■ **AUFGABENSTELLUNG**: Schreiben Sie die Zeilen ab der Zeile mit „Tap the 2 W label“ bis einschließlich der Zeile mit „[x=154, y=224]“ erneut ab und tauschen Sie dabei „label“ gegen „marker“ aus. Alles Übrige bleibt unverändert.

■ **GEGEBENES MATERIAL**:
------
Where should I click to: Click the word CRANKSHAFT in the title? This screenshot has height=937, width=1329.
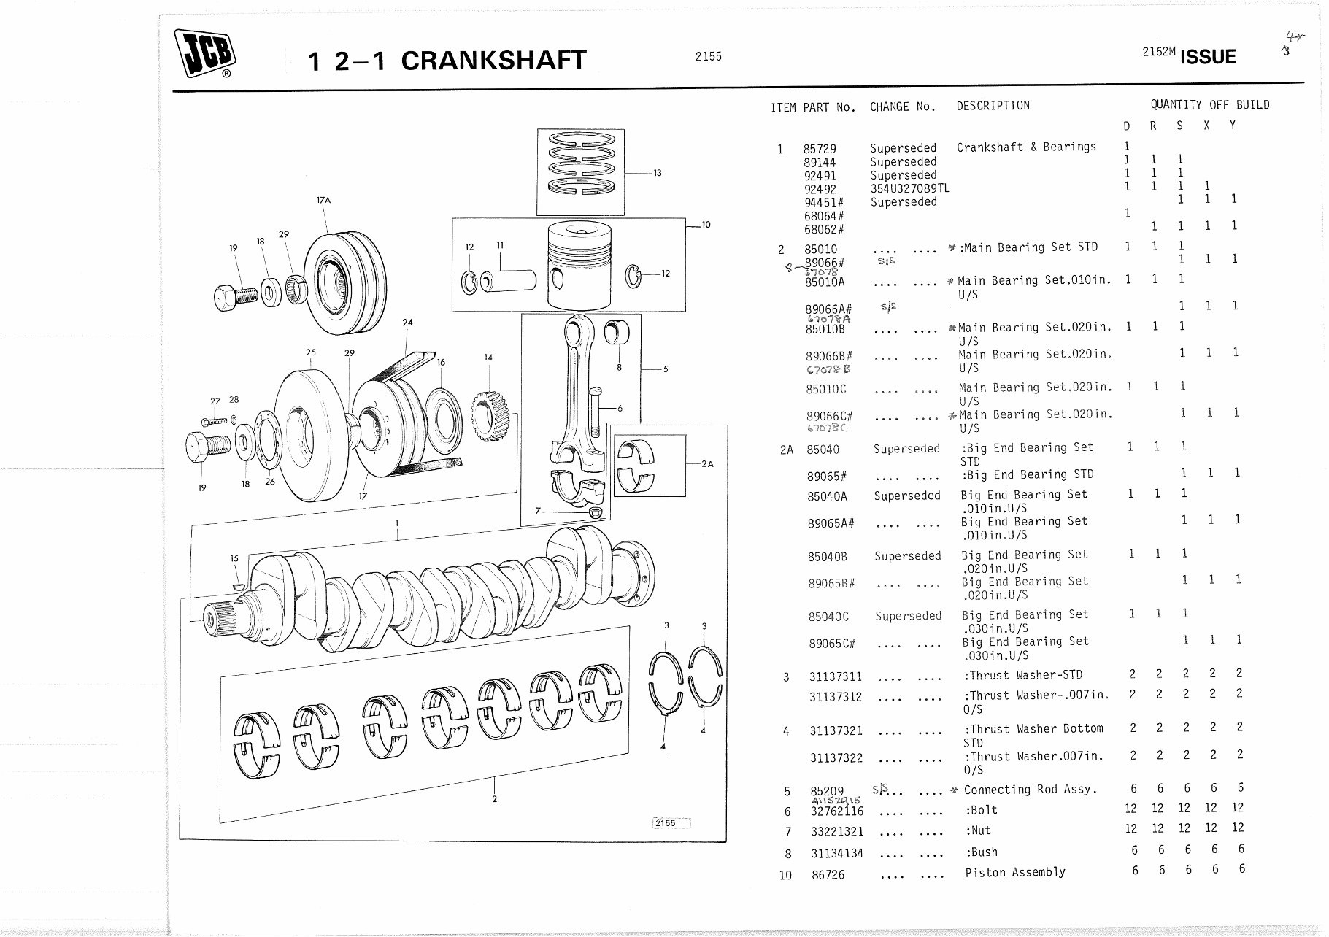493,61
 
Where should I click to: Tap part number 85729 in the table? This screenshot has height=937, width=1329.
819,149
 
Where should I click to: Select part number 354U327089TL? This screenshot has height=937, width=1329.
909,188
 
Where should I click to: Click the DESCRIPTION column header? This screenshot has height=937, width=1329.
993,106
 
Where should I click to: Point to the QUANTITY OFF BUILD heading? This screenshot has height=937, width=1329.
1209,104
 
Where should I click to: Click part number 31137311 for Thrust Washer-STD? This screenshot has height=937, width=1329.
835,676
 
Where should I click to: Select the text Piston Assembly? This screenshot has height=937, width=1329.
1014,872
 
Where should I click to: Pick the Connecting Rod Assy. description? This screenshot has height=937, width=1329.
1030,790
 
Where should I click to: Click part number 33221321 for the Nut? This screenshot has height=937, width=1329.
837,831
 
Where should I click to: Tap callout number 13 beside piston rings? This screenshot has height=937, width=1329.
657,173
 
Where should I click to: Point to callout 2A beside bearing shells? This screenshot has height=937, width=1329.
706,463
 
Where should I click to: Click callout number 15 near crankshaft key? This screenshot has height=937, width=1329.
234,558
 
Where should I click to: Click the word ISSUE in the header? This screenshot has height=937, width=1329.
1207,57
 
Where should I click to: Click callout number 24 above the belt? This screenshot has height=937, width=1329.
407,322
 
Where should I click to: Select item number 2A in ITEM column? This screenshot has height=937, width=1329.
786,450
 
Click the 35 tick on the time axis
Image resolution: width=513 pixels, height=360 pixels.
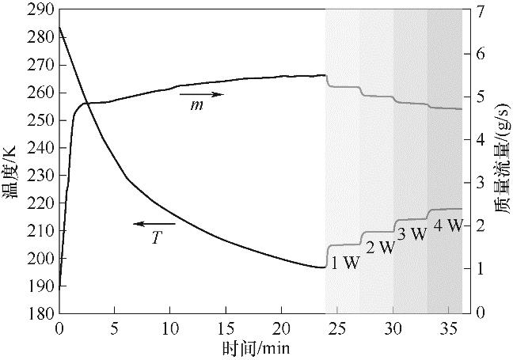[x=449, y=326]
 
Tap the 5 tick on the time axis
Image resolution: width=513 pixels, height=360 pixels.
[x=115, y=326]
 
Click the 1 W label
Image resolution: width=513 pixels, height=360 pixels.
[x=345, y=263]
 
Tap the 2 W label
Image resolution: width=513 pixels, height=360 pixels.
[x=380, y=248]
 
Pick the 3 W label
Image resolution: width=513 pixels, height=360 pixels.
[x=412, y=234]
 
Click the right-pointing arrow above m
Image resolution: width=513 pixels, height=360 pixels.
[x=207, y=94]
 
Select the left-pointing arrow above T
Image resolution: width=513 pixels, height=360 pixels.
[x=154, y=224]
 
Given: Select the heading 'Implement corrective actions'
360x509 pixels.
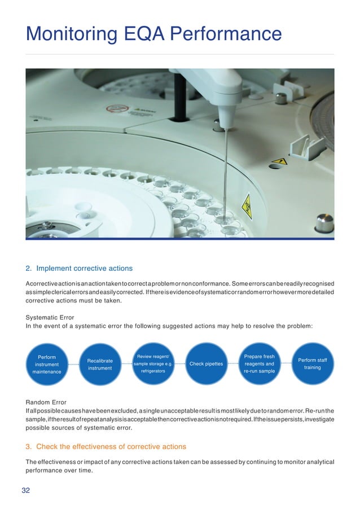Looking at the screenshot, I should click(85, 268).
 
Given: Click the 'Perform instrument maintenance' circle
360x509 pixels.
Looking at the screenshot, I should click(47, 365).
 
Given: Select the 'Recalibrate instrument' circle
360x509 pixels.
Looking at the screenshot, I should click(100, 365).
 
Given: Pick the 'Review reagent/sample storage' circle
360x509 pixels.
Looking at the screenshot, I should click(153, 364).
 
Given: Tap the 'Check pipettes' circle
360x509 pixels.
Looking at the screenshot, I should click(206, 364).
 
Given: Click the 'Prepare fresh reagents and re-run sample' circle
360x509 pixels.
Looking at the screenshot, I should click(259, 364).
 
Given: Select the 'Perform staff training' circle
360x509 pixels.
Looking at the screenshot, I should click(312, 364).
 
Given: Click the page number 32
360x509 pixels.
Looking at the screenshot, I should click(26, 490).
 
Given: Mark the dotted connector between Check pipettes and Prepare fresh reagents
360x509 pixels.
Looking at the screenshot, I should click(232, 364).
------
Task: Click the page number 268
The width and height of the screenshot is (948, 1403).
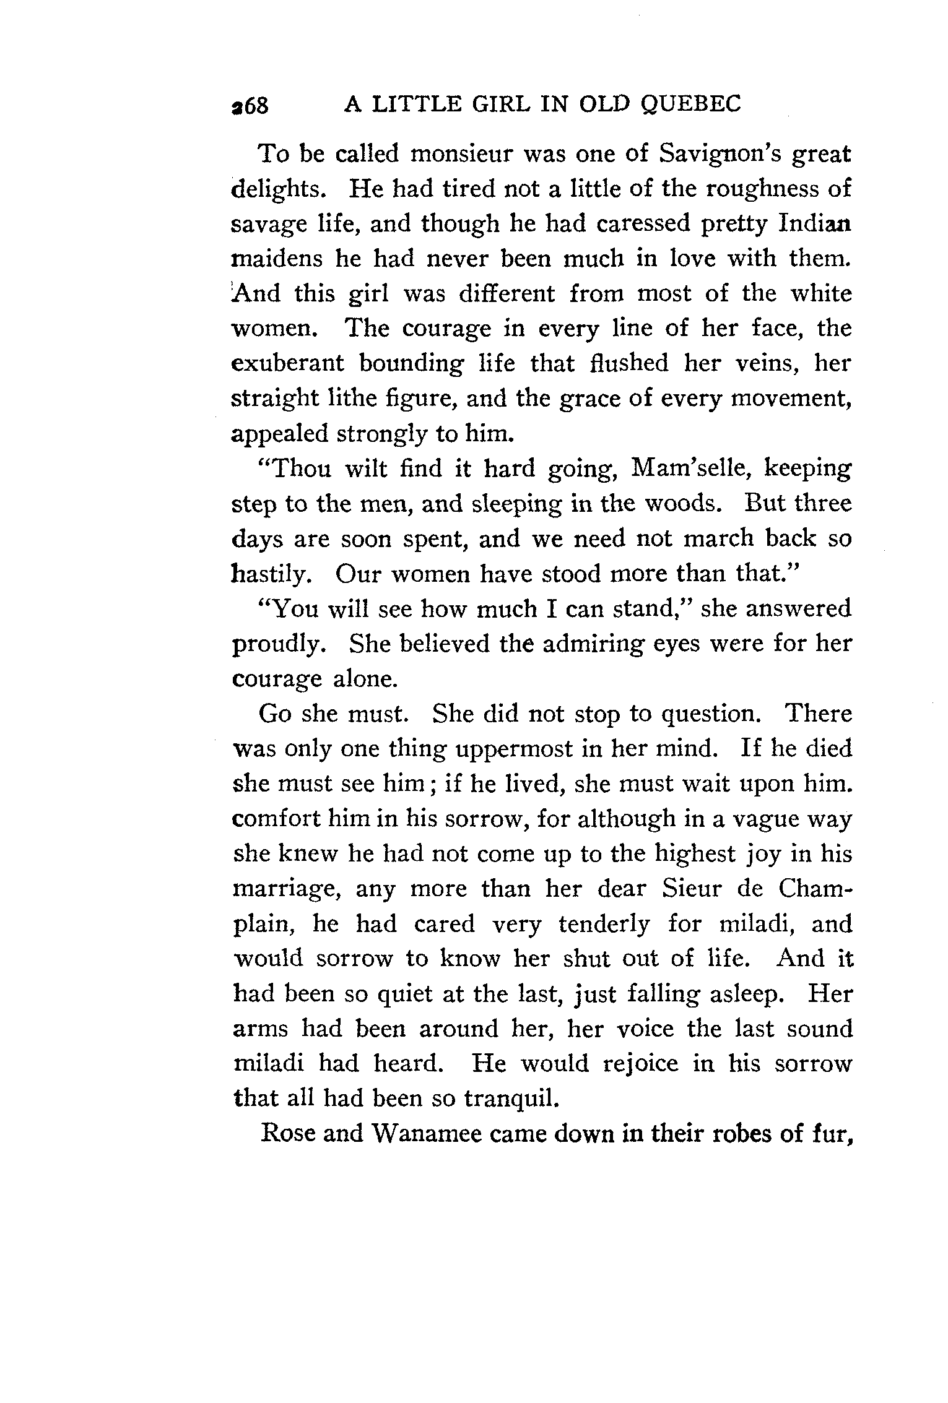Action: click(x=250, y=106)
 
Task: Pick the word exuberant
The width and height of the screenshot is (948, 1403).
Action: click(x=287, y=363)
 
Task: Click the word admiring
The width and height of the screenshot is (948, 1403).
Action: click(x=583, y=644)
------
■ **LÖSUNG**:
Tap the 2 W marker
Image resolution: width=513 pixels, height=360 pixels.
[x=380, y=248]
 
Pick the 3 W marker
Image resolution: width=513 pixels, height=360 pixels.
[x=412, y=234]
 
Click the right-pointing arrow above m
Image resolution: width=513 pixels, height=360 pixels.
[x=207, y=94]
 
Select the left-pointing arrow above T
Image resolution: width=513 pixels, height=360 pixels.
[x=154, y=224]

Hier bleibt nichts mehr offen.